On the other hand, the person simply unaware that what he did was wrong would never be able to reflect on his actions and apologize for them. Is there anything more terrible than the ignorant man who isn’t aware of his own bad behavior? That is why Buddhism teaches us how problematic ignorance is.

We can all agree that Will Smith is a great actor with countless fans. For this reason, his rash behavior disappointed a lot of people. There must have been another way besides that violent slap to protest Rock’s ignorant remarks. It was a shock to witness Smith unable to control his anger.

Thich Nhat Hanh, the Vietnamese Buddhist master, teaches us that when someone sets our house on fire, the first thing to do is to put out the fire quickly. This shows us if we are upset over something another person did and react angrily by using violence against him, it is as foolish as chasing after the arsonist before first putting out the fire in our house. In other words, we should avoid losing something important because of our anger.

It is also very important for each of us to recognize that Chris Rock’s ignorant words about Jada Pinkett Smith’s appearance were reprehensible even if he just wanted to make a joke. Not only physical violence, but words can also become painful weapons which can hurt people depending on how they are used. The result can even denigrate the speaker’s own personality and dignity.

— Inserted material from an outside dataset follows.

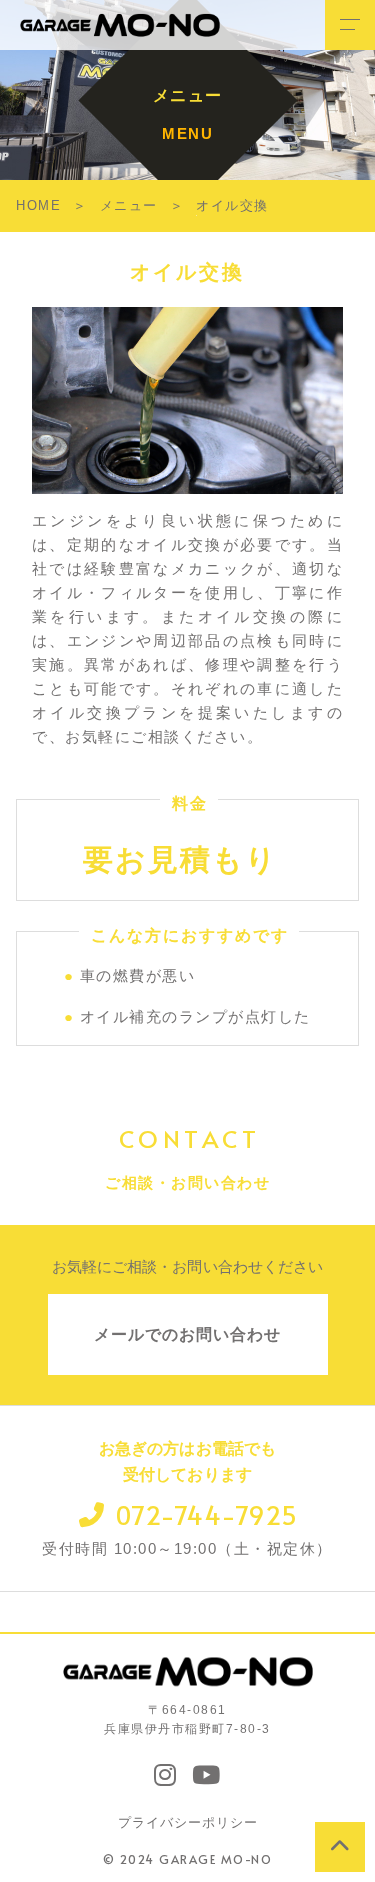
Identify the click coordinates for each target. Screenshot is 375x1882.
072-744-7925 (207, 1514)
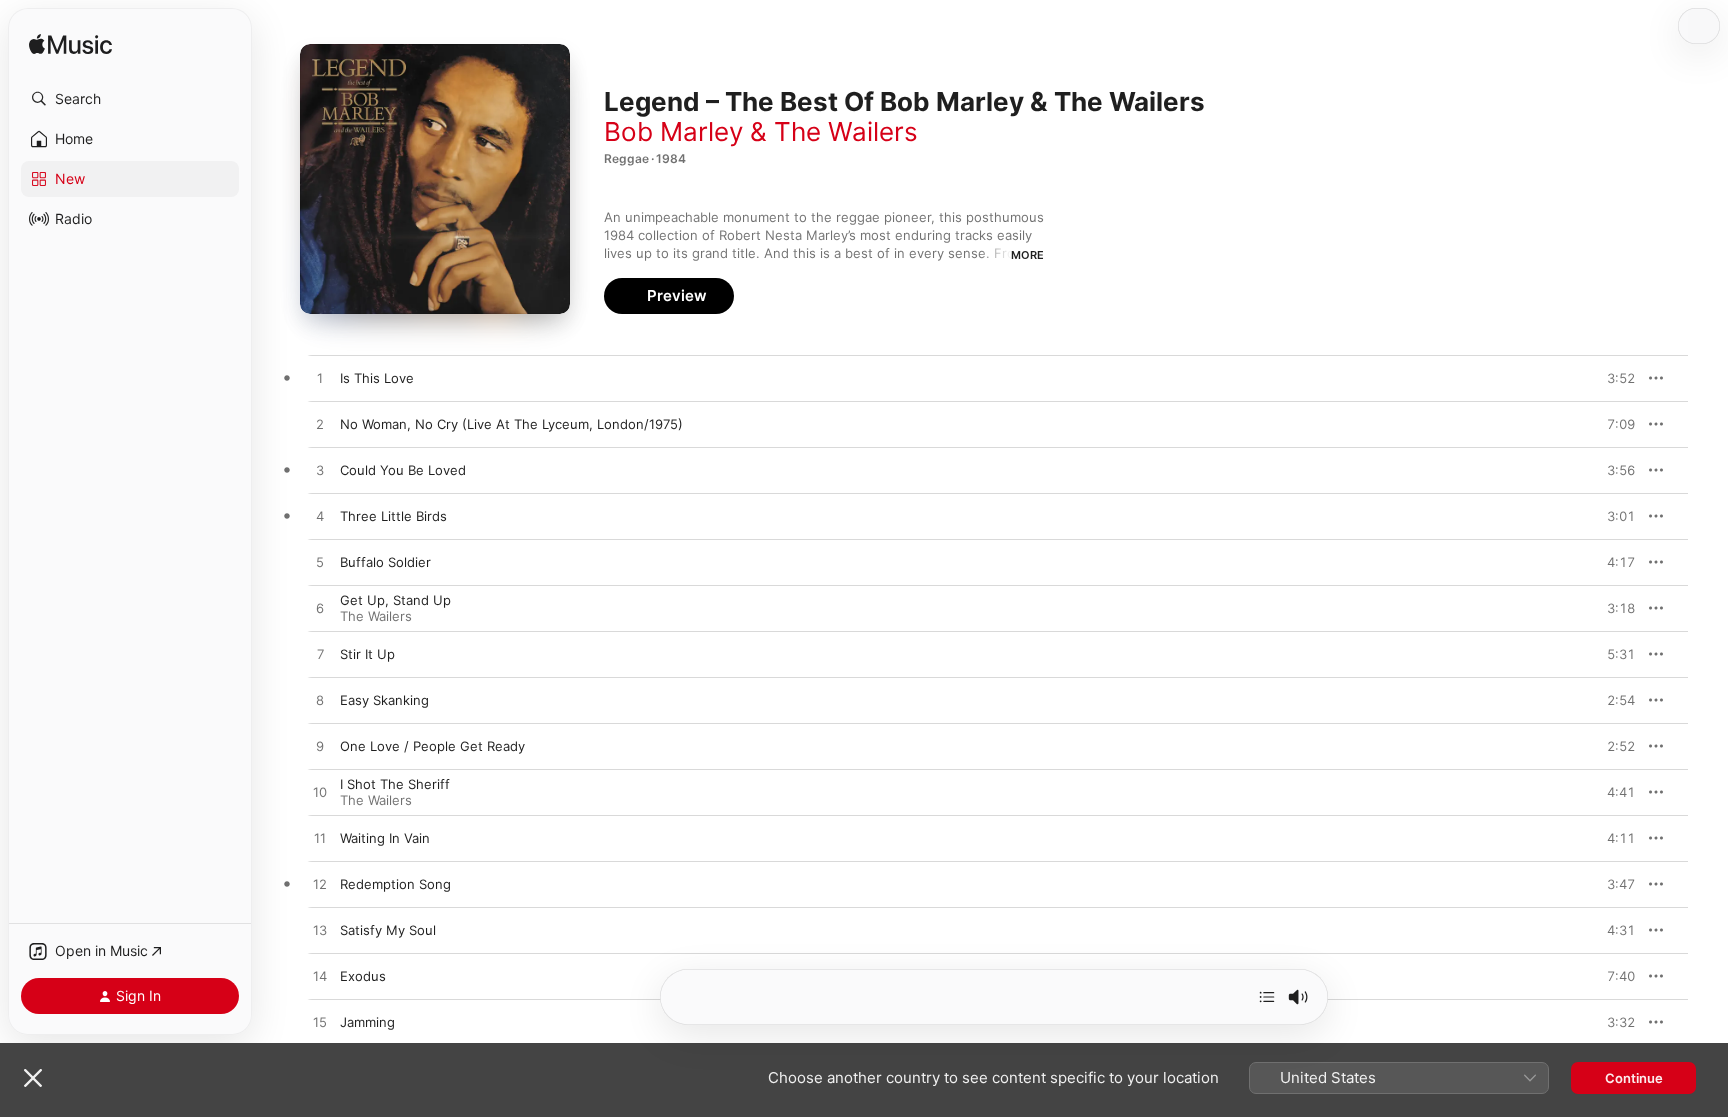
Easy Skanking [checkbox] (384, 700)
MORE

This memorable incident occurred during the Academy Awards Ceremony which is the greatest annual celebration in the film world. I believe that what happened between Mr. Smith and Mr. Rock gave all of us an opportunity to consider the elimination of various types of violence. And I also gratefully suggest that on Oscar Night 2022, these two men each served as precious Boddhisattvas who unknowingly played out such difficult roles with one another so that we who observed their interaction can become awake to the importance of non-violence as emphasized in Buddhism.